Give back the full data, unchanged and complete.
START RECORDS SUPPLIED
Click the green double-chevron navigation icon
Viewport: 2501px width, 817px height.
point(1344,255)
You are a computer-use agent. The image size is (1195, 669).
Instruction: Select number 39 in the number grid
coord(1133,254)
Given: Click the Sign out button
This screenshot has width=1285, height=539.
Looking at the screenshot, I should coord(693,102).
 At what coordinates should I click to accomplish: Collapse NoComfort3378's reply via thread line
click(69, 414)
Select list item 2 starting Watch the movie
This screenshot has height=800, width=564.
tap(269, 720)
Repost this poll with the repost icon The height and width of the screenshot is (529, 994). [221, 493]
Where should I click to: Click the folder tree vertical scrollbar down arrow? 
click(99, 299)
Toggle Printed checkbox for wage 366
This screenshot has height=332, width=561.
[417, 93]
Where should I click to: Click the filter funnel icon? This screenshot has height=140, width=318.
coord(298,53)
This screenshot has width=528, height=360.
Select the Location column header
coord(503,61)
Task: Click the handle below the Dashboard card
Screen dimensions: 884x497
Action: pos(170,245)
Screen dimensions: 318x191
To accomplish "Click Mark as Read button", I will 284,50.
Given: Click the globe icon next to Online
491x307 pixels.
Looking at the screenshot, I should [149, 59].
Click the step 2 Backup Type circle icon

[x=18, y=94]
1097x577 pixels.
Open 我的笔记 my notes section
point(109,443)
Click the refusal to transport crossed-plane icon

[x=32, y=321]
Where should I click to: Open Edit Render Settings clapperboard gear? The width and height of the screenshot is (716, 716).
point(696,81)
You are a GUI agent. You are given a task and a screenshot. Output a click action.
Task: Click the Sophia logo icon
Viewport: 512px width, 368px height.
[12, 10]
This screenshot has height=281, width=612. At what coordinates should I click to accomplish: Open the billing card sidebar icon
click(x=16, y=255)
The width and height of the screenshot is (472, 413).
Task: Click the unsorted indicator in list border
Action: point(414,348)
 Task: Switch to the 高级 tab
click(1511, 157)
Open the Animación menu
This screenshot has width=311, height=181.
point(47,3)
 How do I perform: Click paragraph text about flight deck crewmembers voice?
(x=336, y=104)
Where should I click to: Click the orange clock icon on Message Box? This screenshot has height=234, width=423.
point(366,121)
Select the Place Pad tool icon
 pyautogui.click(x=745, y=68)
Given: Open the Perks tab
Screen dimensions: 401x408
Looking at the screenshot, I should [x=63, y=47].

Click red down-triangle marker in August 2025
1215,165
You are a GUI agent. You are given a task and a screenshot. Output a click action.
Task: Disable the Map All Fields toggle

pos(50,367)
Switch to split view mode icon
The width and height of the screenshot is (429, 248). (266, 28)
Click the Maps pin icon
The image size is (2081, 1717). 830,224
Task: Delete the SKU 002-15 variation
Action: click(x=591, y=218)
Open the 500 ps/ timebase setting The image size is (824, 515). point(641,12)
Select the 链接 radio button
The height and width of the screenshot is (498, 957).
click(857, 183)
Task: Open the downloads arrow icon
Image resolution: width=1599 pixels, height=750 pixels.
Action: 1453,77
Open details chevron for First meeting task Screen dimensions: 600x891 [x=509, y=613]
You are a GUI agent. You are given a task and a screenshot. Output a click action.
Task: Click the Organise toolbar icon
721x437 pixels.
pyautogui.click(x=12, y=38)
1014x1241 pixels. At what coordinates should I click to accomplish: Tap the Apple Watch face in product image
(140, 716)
END RECORDS SUPPLIED
SOLUTION FOR THIS PROBLEM >>
Click the green double-chevron navigation icon
Viewport: 2501px width, 817px height.
point(1344,255)
You are a computer-use agent. The image size is (1195, 669).
Instruction: Select number 39 in the number grid
coord(1133,254)
Given: Click the Sign out button
This screenshot has width=1285, height=539.
Looking at the screenshot, I should coord(693,102).
 At what coordinates should I click to accomplish: Collapse NoComfort3378's reply via thread line
click(69, 414)
Select list item 2 starting Watch the movie
This screenshot has height=800, width=564.
tap(269, 720)
Repost this poll with the repost icon The height and width of the screenshot is (529, 994). [221, 493]
Where should I click to: Click the folder tree vertical scrollbar down arrow? 
click(99, 299)
Toggle Printed checkbox for wage 366
This screenshot has height=332, width=561.
[417, 93]
Where should I click to: Click the filter funnel icon? This screenshot has height=140, width=318.
coord(298,53)
This screenshot has width=528, height=360.
Select the Location column header
coord(503,61)
Task: Click the handle below the Dashboard card
Screen dimensions: 884x497
Action: pos(170,245)
Screen dimensions: 318x191
To accomplish "Click Mark as Read button", I will 284,50.
Given: Click the globe icon next to Online
491x307 pixels.
Looking at the screenshot, I should [149, 59].
Click the step 2 Backup Type circle icon

[x=18, y=94]
1097x577 pixels.
Open 我的笔记 my notes section
point(109,443)
Click the refusal to transport crossed-plane icon

[x=32, y=321]
Where should I click to: Open Edit Render Settings clapperboard gear? The width and height of the screenshot is (716, 716).
point(696,81)
You are a GUI agent. You are given a task and a screenshot. Output a click action.
Task: Click the Sophia logo icon
Viewport: 512px width, 368px height.
[12, 10]
This screenshot has height=281, width=612. At what coordinates should I click to accomplish: Open the billing card sidebar icon
click(x=16, y=255)
The width and height of the screenshot is (472, 413).
Task: Click the unsorted indicator in list border
Action: point(414,348)
 Task: Switch to the 高级 tab
click(1511, 157)
Open the Animación menu
This screenshot has width=311, height=181.
point(47,3)
 How do I perform: Click paragraph text about flight deck crewmembers voice?
(x=336, y=104)
Where should I click to: Click the orange clock icon on Message Box? This screenshot has height=234, width=423.
point(366,121)
Select the Place Pad tool icon
 pyautogui.click(x=745, y=68)
Given: Open the Perks tab
Screen dimensions: 401x408
Looking at the screenshot, I should [x=63, y=47].

Click red down-triangle marker in August 2025
1215,165
You are a GUI agent. You are given a task and a screenshot. Output a click action.
Task: Disable the Map All Fields toggle

pos(50,367)
Switch to split view mode icon
The width and height of the screenshot is (429, 248). (266, 28)
Click the Maps pin icon
The image size is (2081, 1717). 830,224
Task: Delete the SKU 002-15 variation
Action: click(x=591, y=218)
Open the 500 ps/ timebase setting The image size is (824, 515). point(641,12)
Select the 链接 radio button
The height and width of the screenshot is (498, 957).
click(857, 183)
Task: Open the downloads arrow icon
Image resolution: width=1599 pixels, height=750 pixels.
Action: 1453,77
Open details chevron for First meeting task Screen dimensions: 600x891 [x=509, y=613]
You are a GUI agent. You are given a task and a screenshot. Output a click action.
Task: Click the Organise toolbar icon
721x437 pixels.
pyautogui.click(x=12, y=38)
1014x1241 pixels. At what coordinates should I click to accomplish: Tap the Apple Watch face in product image
(140, 716)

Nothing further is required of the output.